Schreiben Sie aus dem Text über Werbung die Stelle von „Die Werbung hat“ bis einschließlich „nicht gefrühstückt habe?“ wortgetreu ab.

Auszug zum Lesen:
--*--

Sündenbock und Prügelknabe

Die Werbung hat den Auftrag, den Auftritt von Firmen und deren Produkte und Dienstleistungen zu inszenieren. Werbung ist in der Öffentlichkeit allgegenwärtig, sie ist der sichtbare, um Aufmerksamkeit heischende Teil unserer Wirtschaftsordnung. Wer laut ruft, wird zur Kenntnis genommen, ist aber noch lange nicht verantwortlich für alles, was in einer halbfreien Marktwirtschaft schiefläuft. Natürlich wollen wir überzeugen und verführen, aber manipulieren? Nein. Wenn ich am frühen Morgen mit leerem Magen an einer Bäckerei vorbeigehe und es nach frischen Gipfeli duftet, ist die Chance gross, dass ich mich verführen lasse. Fiese Manipulation seitens der Bäckerei? Oder mein Fehler, weil ich nicht gefrühstückt habe?

Verführt zu werden ist nicht a priori unethisch. Werbung also auch nicht. Werbung ist da, um zu kommunizieren! Nicht mehr und nicht weniger. Sie ist nicht verantwortlich dafür, dass qualitativ schlechte Produkte angeboten werden. Sie ist nicht verantwortlich für Mogelpackungen, auch nicht für Rabattaktionen und auch nicht für Menschen, die sich kein Frühstück gönnen.

--*--

Ausgangsmaterial:
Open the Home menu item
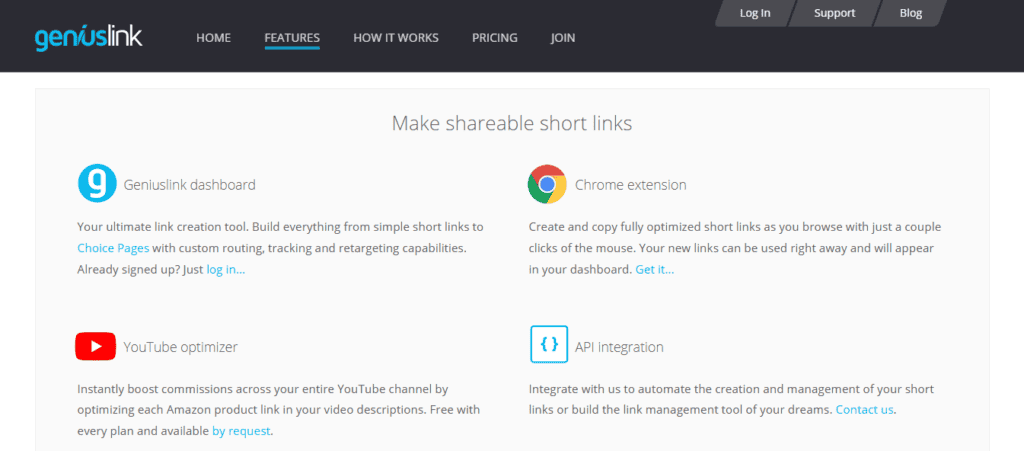Viewport: 1024px width, 451px height. point(213,38)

--*--

Ihre Lösung:
Die Werbung hat den Auftrag, den Auftritt von Firmen und deren Produkte und Dienstleistungen zu inszenieren. Werbung ist in der Öffentlichkeit allgegenwärtig, sie ist der sichtbare, um Aufmerksamkeit heischende Teil unserer Wirtschaftsordnung. Wer laut ruft, wird zur Kenntnis genommen, ist aber noch lange nicht verantwortlich für alles, was in einer halbfreien Marktwirtschaft schiefläuft. Natürlich wollen wir überzeugen und verführen, aber manipulieren? Nein. Wenn ich am frühen Morgen mit leerem Magen an einer Bäckerei vorbeigehe und es nach frischen Gipfeli duftet, ist die Chance gross, dass ich mich verführen lasse. Fiese Manipulation seitens der Bäckerei? Oder mein Fehler, weil ich nicht gefrühstückt habe?